Как и в XVIII, так и в XIX и XX вв. антинорманизм (как, впрочем, и крайние, «экстремистские» версии норманизма, распространенные, главным образом, в зарубежной — шведской, немецкой, английской — научной, научно-популярной и публицистической литературе) основывался на вненаучных, идейно-политических побуждениях. Эти побуждения, конечно, порою стимулировали вполне плодотворную разработку отдельных аспектов и тем, но были несовместимы с обобщением всего корпуса объективных научных данных, где многое противоречило принятым идеологическим установкам. Умолчание или подтасовка этих данных, подмена безусловно скандинавской этнической атрибуции «варягов» любой другой, от славянской до хазарской (!) в пушкинские времена, или — кельтской, в конце XX века, вели (и ведут) исследователей в тупик, очевидный, прежде всего, их современникам, а в неменьшей мере, и следующим поколениям историков.

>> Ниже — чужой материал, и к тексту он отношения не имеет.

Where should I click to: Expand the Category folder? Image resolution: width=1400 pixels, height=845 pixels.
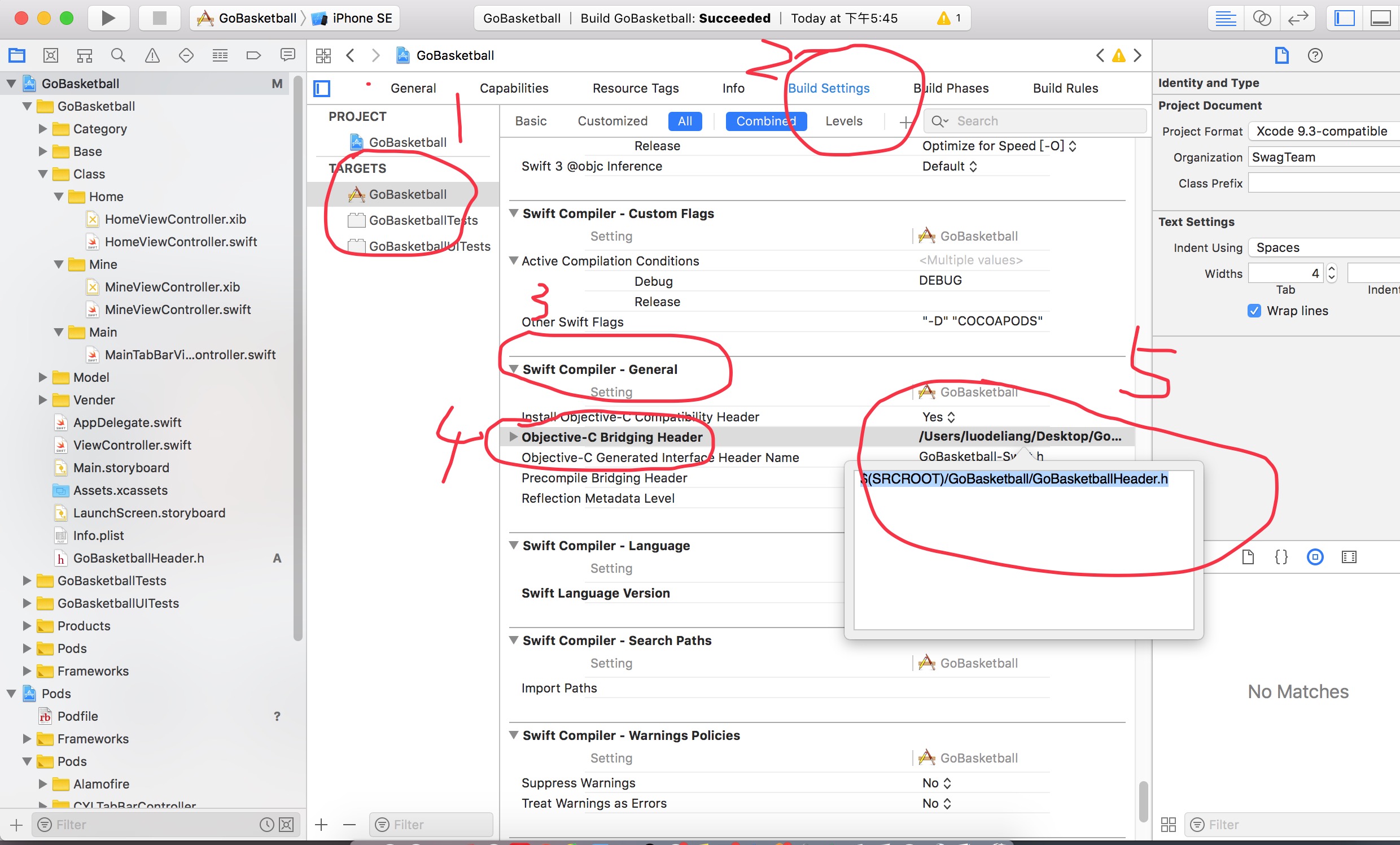click(x=42, y=129)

Выходы из такого тупика обнаруживались, раз за разом, с расширением круга источников и углублением проблематики, возвращавшейся к эпистеме и парадигме «норманизма» со все более спокойным отношением к «остроте» проблемы, и с углублявшимся представлением о многолинейной сложности этнокультурных взаимодействий древности (как и последующих эпох, вплоть до современности). Вряд ли случайно, поколение за поколением и век за веком, платформою такого «возвращения», очагом рождения новых концепций, «ассимилировавших» норманизм (и преодолевавших антинорманизм!), становился Санкт-Петербург.

И дело не только в устойчивости петербургской научной традиции «примата источника над концепцией» (Аль 2001). Очевидно, глубинная взаимосвязь Санкт-Петербурга, в собственном его генезисе, с теми же «скандобалтийскими» процессами, что выводили Русь в IX столетии, а Россию — в начале XVIII на мировую и общеевропейскую арену, обуславливает способность к объективному и адекватному восприятию этих процессов. Без особой натяжки можно сказать, что сам по себе Санкт-Петербург, своим появлением и трехсотлетним существованием, представляет конечный и предельный аргумент, ultima ratio «норманской теории».